Novartis has received approval from the European Commission for Itvisma, a new intrathecal formulation of its spinal muscular atrophy (SMA) gene therapy, onasemnogene abeparvovec. This approval allows the treatment to be used in a broader patient population,
including individuals from the age of two upwards, extending to adults. Previously, the intravenous version, Zolgensma, was limited to babies and young children under a certain weight due to potential liver side effects. Itvisma, administered directly into the cerebrospinal fluid, circumvents these issues, offering a one-time treatment option for older patients. The approval is based on successful phase 3 trials, STEER and STRENGTH, which demonstrated efficacy in patients who had not walked independently. This development is seen as a significant milestone for the SMA community, providing new treatment options for patients and families.
Why It's Important?
The approval of Itvisma in Europe represents a significant advancement in the treatment of SMA, a genetic neuromuscular disease.
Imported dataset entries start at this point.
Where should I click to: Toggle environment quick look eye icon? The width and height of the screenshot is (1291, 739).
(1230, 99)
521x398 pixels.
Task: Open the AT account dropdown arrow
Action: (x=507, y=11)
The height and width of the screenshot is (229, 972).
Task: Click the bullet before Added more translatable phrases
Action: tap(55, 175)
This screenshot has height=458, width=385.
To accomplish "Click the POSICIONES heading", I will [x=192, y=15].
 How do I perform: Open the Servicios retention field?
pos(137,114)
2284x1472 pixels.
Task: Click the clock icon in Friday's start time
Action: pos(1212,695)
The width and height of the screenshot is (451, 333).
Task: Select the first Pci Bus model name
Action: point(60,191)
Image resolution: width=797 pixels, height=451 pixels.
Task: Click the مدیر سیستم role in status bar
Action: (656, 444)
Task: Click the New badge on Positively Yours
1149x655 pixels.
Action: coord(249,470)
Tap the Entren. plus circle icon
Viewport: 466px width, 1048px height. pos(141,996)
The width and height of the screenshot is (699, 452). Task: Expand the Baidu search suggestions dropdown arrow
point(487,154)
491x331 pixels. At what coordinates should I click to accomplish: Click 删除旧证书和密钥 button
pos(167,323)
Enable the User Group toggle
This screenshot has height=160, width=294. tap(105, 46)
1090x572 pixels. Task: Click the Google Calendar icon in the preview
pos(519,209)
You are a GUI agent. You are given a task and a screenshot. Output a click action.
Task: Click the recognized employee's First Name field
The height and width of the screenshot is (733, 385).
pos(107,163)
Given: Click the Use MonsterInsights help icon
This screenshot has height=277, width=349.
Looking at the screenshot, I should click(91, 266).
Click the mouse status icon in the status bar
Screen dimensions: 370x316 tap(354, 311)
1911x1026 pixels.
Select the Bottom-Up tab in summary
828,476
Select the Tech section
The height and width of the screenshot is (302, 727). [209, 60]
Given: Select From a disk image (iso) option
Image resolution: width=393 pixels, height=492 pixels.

It offers a new therapeutic option for older patients who previously had limited choices, potentially reducing the need for lifelong treatments like Biogen's Spinraza and Roche's Evrysdi. For Novartis, this expansion could lead to substantial financial gains, with the company projecting 'multibillion-dollar' sales. The broader patient eligibility in Europe follows a similar approval in the U.S., indicating a growing market for this gene therapy. This development not only enhances treatment accessibility but also underscores the importance of innovative gene therapies in addressing complex genetic disorders.
What's Next?
Following the EU approval, Novartis will focus on national reimbursement negotiations to determine launch timings and pricing across Europe. The company aims to ensure timely and equitable access to Itvisma for patients. As the eligible patient pool for the intravenous version of the therapy diminishes, Novartis is likely to concentrate on expanding the reach of Itvisma. The company will also monitor the market response and adjust its strategies to maximize the therapy's impact and sales potential. Patient advocacy groups will likely continue to push for broader access and affordability of this treatment across different regions.